WHAT YOU NEED TO DO ->
Every line of the material below should be repeated exactly.

EXERCISE DATA ->

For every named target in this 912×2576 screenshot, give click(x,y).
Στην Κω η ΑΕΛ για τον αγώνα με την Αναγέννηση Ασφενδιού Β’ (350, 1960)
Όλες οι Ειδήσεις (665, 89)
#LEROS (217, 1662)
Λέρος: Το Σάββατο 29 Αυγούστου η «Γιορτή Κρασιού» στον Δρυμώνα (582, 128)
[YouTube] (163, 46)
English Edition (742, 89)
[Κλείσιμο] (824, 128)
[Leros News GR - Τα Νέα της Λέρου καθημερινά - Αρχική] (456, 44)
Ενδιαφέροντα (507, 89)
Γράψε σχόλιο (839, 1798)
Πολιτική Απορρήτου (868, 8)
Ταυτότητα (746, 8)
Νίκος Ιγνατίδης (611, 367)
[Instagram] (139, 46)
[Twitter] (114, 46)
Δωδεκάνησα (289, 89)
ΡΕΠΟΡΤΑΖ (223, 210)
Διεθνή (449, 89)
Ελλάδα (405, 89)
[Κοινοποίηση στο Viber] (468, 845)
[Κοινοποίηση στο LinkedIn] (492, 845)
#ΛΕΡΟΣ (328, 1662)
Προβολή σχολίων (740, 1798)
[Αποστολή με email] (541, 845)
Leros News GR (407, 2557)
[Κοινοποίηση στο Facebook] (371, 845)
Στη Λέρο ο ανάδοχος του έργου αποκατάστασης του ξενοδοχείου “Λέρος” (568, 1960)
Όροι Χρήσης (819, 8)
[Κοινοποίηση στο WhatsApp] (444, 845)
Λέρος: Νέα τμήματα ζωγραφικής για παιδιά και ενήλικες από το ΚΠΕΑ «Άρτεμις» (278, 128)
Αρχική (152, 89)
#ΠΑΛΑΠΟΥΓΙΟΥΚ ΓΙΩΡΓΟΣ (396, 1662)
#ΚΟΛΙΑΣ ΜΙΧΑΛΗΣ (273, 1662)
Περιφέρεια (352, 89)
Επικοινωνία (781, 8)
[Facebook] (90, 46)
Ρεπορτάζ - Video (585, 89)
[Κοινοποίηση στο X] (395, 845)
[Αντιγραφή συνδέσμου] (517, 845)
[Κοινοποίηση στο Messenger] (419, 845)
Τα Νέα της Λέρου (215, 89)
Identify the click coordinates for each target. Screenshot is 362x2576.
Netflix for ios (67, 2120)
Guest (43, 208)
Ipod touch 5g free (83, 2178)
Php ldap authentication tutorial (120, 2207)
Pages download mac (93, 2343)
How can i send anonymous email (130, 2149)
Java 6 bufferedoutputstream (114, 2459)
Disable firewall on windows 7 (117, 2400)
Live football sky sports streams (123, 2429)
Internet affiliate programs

ANSWER TO THE PROBLEM ->
For every named target in this 912×2576 screenshot, give click(x,y).
Στην Κω η ΑΕΛ για τον αγώνα με την Αναγέννηση Ασφενδιού Β’ (350, 1960)
Όλες οι Ειδήσεις (665, 89)
#LEROS (217, 1662)
Λέρος: Το Σάββατο 29 Αυγούστου η «Γιορτή Κρασιού» στον Δρυμώνα (582, 128)
[YouTube] (163, 46)
English Edition (742, 89)
[Κλείσιμο] (824, 128)
[Leros News GR - Τα Νέα της Λέρου καθημερινά - Αρχική] (456, 44)
Ενδιαφέροντα (507, 89)
Γράψε σχόλιο (839, 1798)
Πολιτική Απορρήτου (868, 8)
Ταυτότητα (746, 8)
Νίκος Ιγνατίδης (611, 367)
[Instagram] (139, 46)
[Twitter] (114, 46)
Δωδεκάνησα (289, 89)
ΡΕΠΟΡΤΑΖ (223, 210)
Διεθνή (449, 89)
Ελλάδα (405, 89)
[Κοινοποίηση στο Viber] (468, 845)
[Κοινοποίηση στο LinkedIn] (492, 845)
#ΛΕΡΟΣ (328, 1662)
Προβολή σχολίων (740, 1798)
[Αποστολή με email] (541, 845)
Leros News GR (407, 2557)
[Κοινοποίηση στο Facebook] (371, 845)
Στη Λέρο ο ανάδοχος του έργου αποκατάστασης του ξενοδοχείου “Λέρος” (568, 1960)
Όροι Χρήσης (819, 8)
[Κοινοποίηση στο WhatsApp] (444, 845)
Λέρος: Νέα τμήματα ζωγραφικής για παιδιά και ενήλικες από το ΚΠΕΑ «Άρτεμις» (278, 128)
Αρχική (152, 89)
#ΠΑΛΑΠΟΥΓΙΟΥΚ ΓΙΩΡΓΟΣ (396, 1662)
#ΚΟΛΙΑΣ ΜΙΧΑΛΗΣ (273, 1662)
Περιφέρεια (352, 89)
Επικοινωνία (781, 8)
[Facebook] (90, 46)
Ρεπορτάζ - Video (585, 89)
[Κοινοποίηση στο X] (395, 845)
[Αντιγραφή συνδέσμου] (517, 845)
[Κοινοποίηση στο Messenger] (419, 845)
Τα Νέα της Λέρου (215, 89)
Identify the click coordinates for each target. Screenshot is 362x2576.
Netflix for ios (67, 2120)
Guest (43, 208)
Ipod touch 5g free (83, 2178)
Php ldap authentication tutorial (120, 2207)
Pages download mac (93, 2343)
How can i send anonymous email (130, 2149)
Java 6 bufferedoutputstream (114, 2459)
Disable firewall on windows 7 (117, 2400)
Live football sky sports streams (123, 2429)
Internet affiliate programs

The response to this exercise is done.